Olivia’s Journey: Music, Migraines, and NVLD Advocacy
When I first met Olivia, she radiated creativity and openness. As one of the NVLD Project’s social ambassadors, she’s passionate about raising awareness and building community for people living with Nonverbal Learning Disability (NVLD). We sat down to talk about her life, her music, her health challenges, and why she chose to step into advocacy.
Olivia introduced herself simply:
“I’m Olivia. I’m 30 years old and from Illinois.”
But her story is anything but simple. She’s a singer-songwriter who’s been in love with music since childhood.
“I’ve been writing songs for years. I picked up the guitar about a decade ago—not to become an expert, but so I could get the music from my head into the world. Recently, I’ve started learning piano, too.”
Music isn’t her only defining thread. Olivia also lives with NVLD, chronic abdominal migraines, and the lingering effects of low muscle tone diagnosed when she was just nine months old. The NVLD Project doesn’t officially list low muscle tone as a symptom due to a lack of research, but for Olivia, it was one of her earliest indicators.
She explained that her abdominal migraines began in childhood. They’re a rare form of migraine that manifests in the stomach rather than the head—episodes that can turn suddenly from feeling fine to needing IV fluids at the hospital.
“They say most kids grow out of it, but I didn’t. Later, I started getting traditional migraines in high school, which sent me for multiple MRIs. Nothing showed up, but the pain was real.”
I could relate—my own migraines began in college around the same time I was diagnosed with NVLD. Neither of us has seen enough research linking the two, but the overlap is hard to ignore.
Learning the Name for Her Differences
Olivia’s diagnosis story is unusual. She was diagnosed at nine years old, but her parents didn’t tell her until she was fourteen. At first, this might sound strange, but her parents’ reasoning made sense.
“It was the early 2000s—there wasn’t much information out there, and they were told I had a mild case. They worried I might tell friends who would look it up online and think I was something I wasn’t. I’d already been bullied, so they wanted to wait until the time felt right.”

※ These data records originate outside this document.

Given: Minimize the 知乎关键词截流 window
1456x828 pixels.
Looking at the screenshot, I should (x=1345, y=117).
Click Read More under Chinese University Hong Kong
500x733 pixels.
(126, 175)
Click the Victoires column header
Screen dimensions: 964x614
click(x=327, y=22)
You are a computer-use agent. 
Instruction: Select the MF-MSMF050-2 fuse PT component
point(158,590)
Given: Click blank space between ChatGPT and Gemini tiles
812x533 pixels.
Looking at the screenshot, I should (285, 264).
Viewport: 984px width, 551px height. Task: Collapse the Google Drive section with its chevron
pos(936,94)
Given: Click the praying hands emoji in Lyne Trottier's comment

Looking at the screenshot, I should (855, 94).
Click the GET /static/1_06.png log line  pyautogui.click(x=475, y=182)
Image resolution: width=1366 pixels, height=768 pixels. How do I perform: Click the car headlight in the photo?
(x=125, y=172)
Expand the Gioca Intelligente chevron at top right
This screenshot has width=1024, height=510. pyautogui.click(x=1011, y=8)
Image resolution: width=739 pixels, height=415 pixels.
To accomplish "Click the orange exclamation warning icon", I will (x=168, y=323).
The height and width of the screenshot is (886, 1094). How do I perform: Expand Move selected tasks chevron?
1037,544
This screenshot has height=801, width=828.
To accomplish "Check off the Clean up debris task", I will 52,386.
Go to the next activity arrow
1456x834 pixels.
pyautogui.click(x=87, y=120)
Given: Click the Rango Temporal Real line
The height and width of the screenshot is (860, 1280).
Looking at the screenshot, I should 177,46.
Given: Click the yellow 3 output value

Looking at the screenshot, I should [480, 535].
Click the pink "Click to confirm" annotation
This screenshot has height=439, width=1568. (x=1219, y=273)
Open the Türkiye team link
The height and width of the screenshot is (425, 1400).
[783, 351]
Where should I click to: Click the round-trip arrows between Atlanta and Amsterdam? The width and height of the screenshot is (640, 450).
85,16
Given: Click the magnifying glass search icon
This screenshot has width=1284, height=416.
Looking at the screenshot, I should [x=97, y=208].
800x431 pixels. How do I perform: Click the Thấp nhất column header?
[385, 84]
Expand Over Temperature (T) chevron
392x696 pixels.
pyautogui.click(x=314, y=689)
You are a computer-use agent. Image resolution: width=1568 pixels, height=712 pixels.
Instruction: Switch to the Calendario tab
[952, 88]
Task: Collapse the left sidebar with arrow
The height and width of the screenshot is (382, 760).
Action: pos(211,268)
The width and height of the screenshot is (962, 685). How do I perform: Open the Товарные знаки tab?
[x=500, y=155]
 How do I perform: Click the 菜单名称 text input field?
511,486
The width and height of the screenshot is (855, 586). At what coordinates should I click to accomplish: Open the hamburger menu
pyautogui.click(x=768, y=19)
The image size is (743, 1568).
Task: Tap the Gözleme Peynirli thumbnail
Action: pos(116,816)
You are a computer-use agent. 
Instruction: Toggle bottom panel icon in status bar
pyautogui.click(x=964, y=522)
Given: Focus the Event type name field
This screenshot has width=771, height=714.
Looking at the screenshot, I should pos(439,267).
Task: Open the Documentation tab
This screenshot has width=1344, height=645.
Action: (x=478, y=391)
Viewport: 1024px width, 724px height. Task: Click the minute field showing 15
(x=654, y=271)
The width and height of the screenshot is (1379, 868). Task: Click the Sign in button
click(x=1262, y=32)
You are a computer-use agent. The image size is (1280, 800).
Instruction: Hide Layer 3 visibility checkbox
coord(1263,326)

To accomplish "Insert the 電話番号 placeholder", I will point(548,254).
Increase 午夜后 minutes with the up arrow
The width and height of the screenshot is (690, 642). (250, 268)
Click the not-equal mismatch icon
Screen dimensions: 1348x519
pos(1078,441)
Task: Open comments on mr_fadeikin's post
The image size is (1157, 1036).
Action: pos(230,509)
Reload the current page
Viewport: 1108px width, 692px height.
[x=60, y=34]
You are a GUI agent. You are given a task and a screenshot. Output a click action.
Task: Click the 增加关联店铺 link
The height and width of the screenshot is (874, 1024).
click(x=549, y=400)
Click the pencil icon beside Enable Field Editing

The moment of discovery came unexpectedly. During volleyball training before high school, Olivia found herself reflecting on past interactions—things that didn’t quite make sense at the time. One memory was telling classmates she was on Vyvanse without knowing what condition it was for. Another was repeatedly asking her mom questions because she still didn’t understand the answer.
“I finally asked my parents directly: ‘What do I have?’ My mom said, ‘Nonverbal Learning Disability.’ They spent an hour telling me about my symptoms and how they’d led to the diagnosis. They admitted they’d planned to tell me eventually—I’d just beat them to it.”
For Olivia, the label brought clarity. It explained her struggles with motor skills, spatial awareness, and processing speed. Like me, she found that knowing the name gave her a new lens on her past.
Turning Experience into Advocacy
During the pandemic, Olivia decided to revisit a book she’d been working on since she was twenty-two—a coming-of-age memoir about growing up with NVLD.
“I kept overthinking and rewriting, so I thought maybe blogging would be easier. That’s how I found the NVLD Project. I reached out, we had a Zoom call, and they invited me to write for them. That’s how I became an ambassador.”
The blogs gave her a way to share her story without the pressure of completing a full manuscript. Writing about NVLD also reconnected her with her creative side in a different medium from music.
The Representation Gap
Olivia and I share a frustration: the lack of NVLD representation in media.
“On TV, if a character has a learning disability, ninety percent of the time it’s dyslexia—maybe dyscalculia once in a while. Dyslexia is important to highlight, but there are so many other conditions that deserve visibility. I’d love to create a show one day about growing up with NVLD. Representation matters, because people can’t understand what they’ve never seen.”
She gave the example of a former coworker with dyslexia asking her to read an address for him. Because she’d seen portrayals of dyslexia on TV, she understood his request without judgment.
“That’s the kind of empathy NVLD needs. Right now, most people hear ‘nonverbal learning disability’ and say, ‘But you can talk.’ They don’t get that it’s about nonverbal cues, spatial reasoning, and so much more.”
The name itself is another point of debate. Some experts have floated alternatives like “visual-spatial learning disorder,” but Olivia and I both agree that any new term needs to reflect the full range of symptoms without narrowing public perception.
Moving Forward
Our conversation circled back to the spectrum-like nature of NVLD. For some, symptoms are mild; for others, they’re severe enough to make tasks like driving impossible. Olivia’s journey shows how personal experience, creative passion, and advocacy can intersect—how one person’s story can ripple outward to make others feel seen.
For her, music remains the heartbeat.
“If my songs make even one person feel understood or less alone, that’s all that matters. But if I can also open doors for more NVLD stories in film and TV, that would be a dream come true.”